Ramblin' Wreck/White & Gold (1925, Vocal) - First Recording of Georgia Tech Fight Songs

Описание к видео Ramblin' Wreck/White & Gold (1925, Vocal) - First Recording of Georgia Tech Fight Songs

This 78 RPM shellac record from 1925 was the first-ever recording of Georgia Tech's famed fight songs, "I'm a Ramblin' Wreck from Georgia Tech" and "Up with the White and Gold". It was billed as the first recording of any Southern school's songs. Nearly a century later, it can finally be heard again.

This side of the disc is a recording by a group of students at what was then called the Georgia School of Technology, performing under the name "Yellow Jacket Four". The other side contains the Georgia Tech Band playing the same songs. According to contemporary information from the Technique and Blue Print, the quartet consisted of:

Arthur B. Edge, Jr., Textile Engineering '26, Baritone
Ivan A. "Ike" Williams, Commerce '26, Tenor
Webster C. "Web" Brown, Commerce '26, Bass
Albin Omberg "Al" Holder, Commerce '25, Tenor
William C. "Bill" Walton Jr., Commerce '28, Piano

The four singers were members of the Glee Club, and Walton was a member of the Glee Club Orchestra. Arthur Edge Jr. is remembered on The Flats as the namesake of the Edge athletics center, adjacent to Bobby Dodd Stadium. Ike Williams is notable as the quarterback of the 1925 Tech football team, and played professionally in the late 1920's.
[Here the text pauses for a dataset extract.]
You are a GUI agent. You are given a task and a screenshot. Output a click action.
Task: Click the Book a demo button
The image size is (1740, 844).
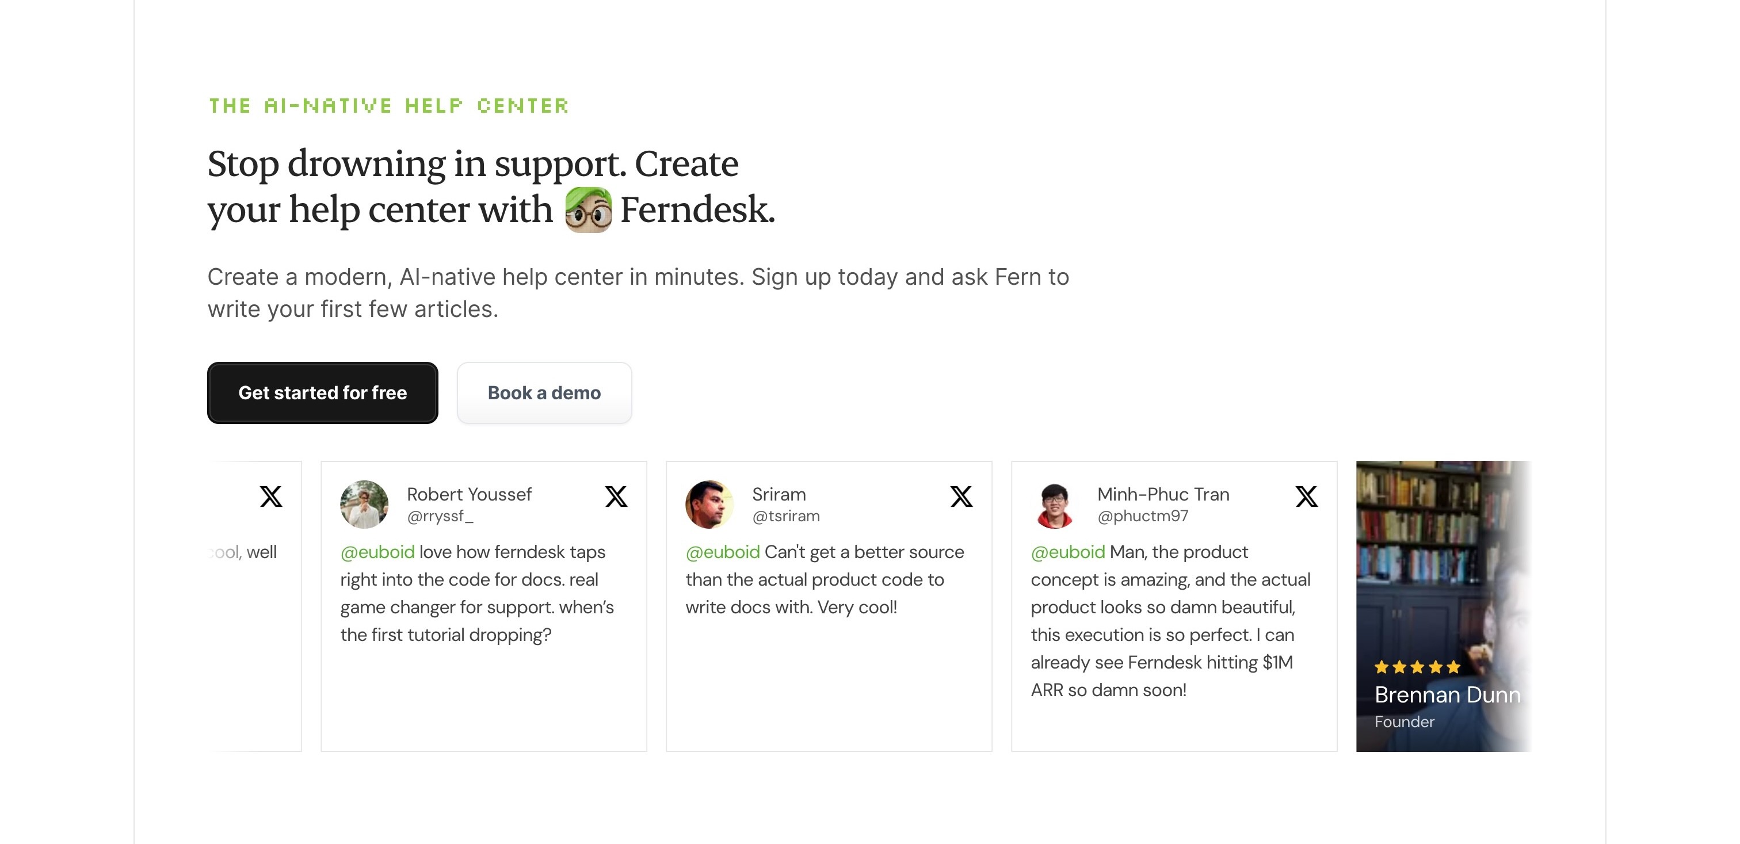[544, 393]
If you've read this far, you may be interested in one more thing. "White and Gold" bears an obvious similarity to Cal's song "The Stanford Jonah". It has occasionally been suggested that Tech stole the song from Cal during the 1929 Rose Bowl. This 1925 recording of Tech singing it ought to debunk that rumor once and for all. Somebody please edit the Stanford Jonah page on Wikipedia! (For what it's worth, I do believe we stole the song from Cal, but earlier.)

Bonus trivia: listen closely to the lyrics on White and Gold. Notice anything different?